A piece of early Fort Collins historyThe Collamer/Malaby Store
One of the Oldest Frame Buildings in the City
The wood-frame commercial building at 313 N. Meldrum St. has a long and interesting history, one that dates to the early years of Fort Collins. However, it was not originally located on this property. From the early 1880s into the early 1900s, it stood on the east side of College Avenue, one-half block north of Mountain Avenue (146 N. College Ave. / lot 13 in block 18). The building was constructed in the late winter and spring of 1881 for George T. Wilkins, who used it for the next fifteen years as his photography studio. During that period, many members of the community visited the building to have their portraits taken. The front space held a reception and sales room for customers. Behind that was the photography studio, which was illuminated by a skylight mounted in the roof’s north-facing slope. The building also contained a sleeping room and kitchen, suggesting that Wilkins lived there for some time.
In the summer of 1896, Wilkins sold the property to Thomas Quinn for $1,000. A division foreman for the Colorado & Southern Railroad and long-serving city councilman, he invested in numerous Fort Collins properties and was reported to be wealthy. Quinn held onto the building for three years. In late 1899, Quinn sold the property to Benjamin T. Whedbee for $1,200. He was an early pioneer who became a widely-respected figure in the Fort Collins community. Whedbee was in the mercantile business and became a prominent civic leader, serving as the first county treasurer, a member of the Fort Collins city council, and as the city’s mayor. Throughout the Quinn and Whedbee ownership years, the building was occupied by a millinery shop.
Whedbee sold the property on College Avenue in the summer of 1906 for $6,500 to the Commercial Bank and Trust, netting him a sizable profit. The bank acquired it with the goal of clearing the site and erecting a new building for its operations. At the time of the sale, the Fort Collins Courier reported that the lot held “one of the oldest frame buildings in the city.” This was defined a bit more in a subsequent article that declared it “the only frame building in the triangle.” This referred to the Old Town commercial district bordered by College Avenue, Jefferson Street and Mountain Avenue. In other words, the property acquired by the bank held the last wood-frame commercial building still standing in the original downtown district.
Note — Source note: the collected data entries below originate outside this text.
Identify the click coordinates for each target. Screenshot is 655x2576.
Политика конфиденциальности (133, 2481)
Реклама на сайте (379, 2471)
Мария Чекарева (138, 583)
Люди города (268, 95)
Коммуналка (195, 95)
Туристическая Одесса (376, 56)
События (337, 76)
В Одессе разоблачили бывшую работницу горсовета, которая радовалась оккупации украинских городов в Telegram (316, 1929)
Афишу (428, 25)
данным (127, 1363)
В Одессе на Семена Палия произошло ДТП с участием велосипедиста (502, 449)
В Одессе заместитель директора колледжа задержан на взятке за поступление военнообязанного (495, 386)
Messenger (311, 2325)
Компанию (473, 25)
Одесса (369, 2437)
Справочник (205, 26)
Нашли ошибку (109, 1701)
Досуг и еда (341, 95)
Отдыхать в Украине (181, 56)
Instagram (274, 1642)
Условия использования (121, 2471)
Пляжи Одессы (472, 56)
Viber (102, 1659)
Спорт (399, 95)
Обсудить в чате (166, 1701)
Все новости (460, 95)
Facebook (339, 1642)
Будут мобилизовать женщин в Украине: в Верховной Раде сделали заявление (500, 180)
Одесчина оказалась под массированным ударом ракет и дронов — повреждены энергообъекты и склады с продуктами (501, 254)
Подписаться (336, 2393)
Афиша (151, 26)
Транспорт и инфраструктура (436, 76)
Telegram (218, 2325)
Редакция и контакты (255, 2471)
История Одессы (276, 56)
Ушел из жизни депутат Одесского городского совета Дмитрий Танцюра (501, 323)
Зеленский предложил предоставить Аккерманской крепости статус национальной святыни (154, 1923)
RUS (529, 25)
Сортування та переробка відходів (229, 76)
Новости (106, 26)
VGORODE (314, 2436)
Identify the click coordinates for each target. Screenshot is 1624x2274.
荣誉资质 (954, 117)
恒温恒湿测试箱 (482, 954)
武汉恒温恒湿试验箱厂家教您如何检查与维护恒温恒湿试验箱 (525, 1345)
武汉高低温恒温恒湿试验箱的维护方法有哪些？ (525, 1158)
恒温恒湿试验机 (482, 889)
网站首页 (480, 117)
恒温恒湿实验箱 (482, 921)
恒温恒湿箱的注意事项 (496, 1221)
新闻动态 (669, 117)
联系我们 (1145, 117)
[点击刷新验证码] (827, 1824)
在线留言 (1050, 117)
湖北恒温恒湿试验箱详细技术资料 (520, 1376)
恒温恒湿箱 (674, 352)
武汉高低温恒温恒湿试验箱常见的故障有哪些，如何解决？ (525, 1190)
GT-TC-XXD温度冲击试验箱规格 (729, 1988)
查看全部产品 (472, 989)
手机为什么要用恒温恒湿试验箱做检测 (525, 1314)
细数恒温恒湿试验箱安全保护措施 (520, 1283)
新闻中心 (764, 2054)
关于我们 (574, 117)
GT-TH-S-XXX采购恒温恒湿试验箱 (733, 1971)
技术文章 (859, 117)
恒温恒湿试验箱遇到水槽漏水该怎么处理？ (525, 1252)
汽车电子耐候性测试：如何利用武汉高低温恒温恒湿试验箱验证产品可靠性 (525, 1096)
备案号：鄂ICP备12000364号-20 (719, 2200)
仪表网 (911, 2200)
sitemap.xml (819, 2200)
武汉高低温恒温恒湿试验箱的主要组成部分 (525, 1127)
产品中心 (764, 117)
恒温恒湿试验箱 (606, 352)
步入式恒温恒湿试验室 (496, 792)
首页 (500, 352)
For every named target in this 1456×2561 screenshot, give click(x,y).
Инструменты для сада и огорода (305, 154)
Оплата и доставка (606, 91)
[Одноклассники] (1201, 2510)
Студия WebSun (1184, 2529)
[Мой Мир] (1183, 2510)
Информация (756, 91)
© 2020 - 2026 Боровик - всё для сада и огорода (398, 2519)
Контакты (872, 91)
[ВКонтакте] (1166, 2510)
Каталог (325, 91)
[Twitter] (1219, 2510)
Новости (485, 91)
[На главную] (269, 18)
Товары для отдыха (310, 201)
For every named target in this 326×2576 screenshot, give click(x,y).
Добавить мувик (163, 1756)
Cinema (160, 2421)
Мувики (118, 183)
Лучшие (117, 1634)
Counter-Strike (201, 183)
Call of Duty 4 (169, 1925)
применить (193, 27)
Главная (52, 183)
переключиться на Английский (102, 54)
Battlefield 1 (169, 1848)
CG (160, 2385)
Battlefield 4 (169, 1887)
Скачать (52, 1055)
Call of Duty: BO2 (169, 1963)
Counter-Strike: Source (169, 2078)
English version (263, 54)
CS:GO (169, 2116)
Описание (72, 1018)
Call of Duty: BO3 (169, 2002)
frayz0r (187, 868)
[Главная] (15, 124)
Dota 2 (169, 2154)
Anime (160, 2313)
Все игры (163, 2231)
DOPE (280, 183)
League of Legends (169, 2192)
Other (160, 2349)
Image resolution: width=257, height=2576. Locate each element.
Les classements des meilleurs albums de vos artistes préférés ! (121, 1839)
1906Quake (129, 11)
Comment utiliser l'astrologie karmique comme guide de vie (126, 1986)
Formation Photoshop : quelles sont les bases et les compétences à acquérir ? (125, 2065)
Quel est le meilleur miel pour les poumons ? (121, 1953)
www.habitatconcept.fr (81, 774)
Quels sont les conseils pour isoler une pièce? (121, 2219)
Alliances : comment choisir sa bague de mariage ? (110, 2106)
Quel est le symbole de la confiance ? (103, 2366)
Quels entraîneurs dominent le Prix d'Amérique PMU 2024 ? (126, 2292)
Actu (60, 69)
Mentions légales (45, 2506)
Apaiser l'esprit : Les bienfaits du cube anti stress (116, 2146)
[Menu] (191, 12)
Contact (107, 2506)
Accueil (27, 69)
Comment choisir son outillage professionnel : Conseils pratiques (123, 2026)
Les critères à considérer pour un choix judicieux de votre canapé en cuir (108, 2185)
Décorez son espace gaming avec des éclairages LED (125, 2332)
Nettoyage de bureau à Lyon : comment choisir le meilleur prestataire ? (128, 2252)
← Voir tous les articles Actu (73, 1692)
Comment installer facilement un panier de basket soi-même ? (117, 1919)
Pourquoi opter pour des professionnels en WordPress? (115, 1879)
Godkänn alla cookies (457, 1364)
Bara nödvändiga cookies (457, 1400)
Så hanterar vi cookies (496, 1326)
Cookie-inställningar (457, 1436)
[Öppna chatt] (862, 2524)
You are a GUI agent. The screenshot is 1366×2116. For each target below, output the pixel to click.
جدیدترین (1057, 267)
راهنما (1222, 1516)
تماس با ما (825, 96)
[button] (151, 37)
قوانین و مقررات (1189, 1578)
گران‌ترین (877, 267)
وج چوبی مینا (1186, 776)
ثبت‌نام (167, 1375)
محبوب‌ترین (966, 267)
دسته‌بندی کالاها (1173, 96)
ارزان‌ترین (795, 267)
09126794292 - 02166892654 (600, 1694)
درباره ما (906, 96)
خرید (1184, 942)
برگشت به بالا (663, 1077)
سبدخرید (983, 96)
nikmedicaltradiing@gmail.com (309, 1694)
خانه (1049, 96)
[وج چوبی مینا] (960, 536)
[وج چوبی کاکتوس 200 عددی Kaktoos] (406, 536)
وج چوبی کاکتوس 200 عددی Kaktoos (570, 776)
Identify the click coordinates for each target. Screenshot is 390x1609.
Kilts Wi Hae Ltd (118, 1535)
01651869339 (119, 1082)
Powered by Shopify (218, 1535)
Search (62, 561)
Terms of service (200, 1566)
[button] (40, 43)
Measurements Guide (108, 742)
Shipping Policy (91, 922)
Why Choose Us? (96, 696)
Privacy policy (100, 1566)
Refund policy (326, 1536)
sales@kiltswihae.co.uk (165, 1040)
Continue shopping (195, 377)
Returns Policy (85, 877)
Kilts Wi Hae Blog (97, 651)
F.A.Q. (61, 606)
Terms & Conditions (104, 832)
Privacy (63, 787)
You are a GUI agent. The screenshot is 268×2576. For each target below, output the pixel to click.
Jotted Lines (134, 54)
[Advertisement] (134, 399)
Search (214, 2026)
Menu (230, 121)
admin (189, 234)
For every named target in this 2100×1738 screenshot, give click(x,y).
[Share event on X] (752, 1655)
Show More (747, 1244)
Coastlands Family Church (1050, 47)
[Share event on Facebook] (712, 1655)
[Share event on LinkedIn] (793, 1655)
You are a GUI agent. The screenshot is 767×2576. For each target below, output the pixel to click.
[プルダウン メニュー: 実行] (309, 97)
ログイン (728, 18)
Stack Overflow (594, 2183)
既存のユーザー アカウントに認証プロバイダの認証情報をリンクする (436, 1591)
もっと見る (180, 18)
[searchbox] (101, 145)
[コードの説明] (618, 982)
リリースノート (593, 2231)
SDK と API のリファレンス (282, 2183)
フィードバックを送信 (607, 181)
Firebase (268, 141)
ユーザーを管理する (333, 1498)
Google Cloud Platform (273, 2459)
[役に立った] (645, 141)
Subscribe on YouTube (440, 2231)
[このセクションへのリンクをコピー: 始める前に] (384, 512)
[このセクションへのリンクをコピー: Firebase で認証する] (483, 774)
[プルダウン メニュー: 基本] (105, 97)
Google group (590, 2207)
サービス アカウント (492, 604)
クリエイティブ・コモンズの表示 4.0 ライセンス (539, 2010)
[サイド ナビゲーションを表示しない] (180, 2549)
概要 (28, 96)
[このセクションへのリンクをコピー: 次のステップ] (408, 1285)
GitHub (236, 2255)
Rather than demolishing the building, it was sold to Frank Collamer, who prepared to move it to another location in August. Collamer was a Fort Collins pioneer who ran an express business and wood yard. He had also been buying and selling properties in the city for many years. According to his daughter Ruth, who was ten years old at the time, her father had the building placed onto horizontal logs and over a period of two weeks hauled it several blocks to the west with the aid of a horse. There the building was placed at 313 N. Meldrum St., where it remains today.
Collamer opened a neighborhood grocery store in the building, operating it on a cash and carry basis, meaning no credit was allowed. In 1916, an L-shaped, wood-frame addition was constructed to wrap around the north and west sides of the original building. This space had its own customer entrance facing Meldrum and was occupied by the family’s wood and coal sales business. In 1920, Frank Collamer gave the store to his daughter, Emma Malaby. She repainted the sign on the building, renaming it the Emma Malaby Grocery. While Emma managed the store, the adjacent wood and coal business was conducted by her brothers, Fred and either Frank or Arthur. She also ran a second-hand shop out of the addition. Emma remained in business until 1943.
The building was then boarded closed and remained unused for many years. When Emma died in 1967, the property was transferred to her brother Arthur. He, in turn, passed it on to his sister, by then known as Ruth Dermody, in 1980. In 1986, Ruth gave it to her son, Art Burrill. The following year, Art transferred the property to his son, Jim Burrill, who continues to own it today. In 1989, Jim and his wife Carol reopened the building and gave it new life. They added updated electrical wiring and a furnace and operated an antique store there until 1992. Since that time, the building has been closed and used for family storage.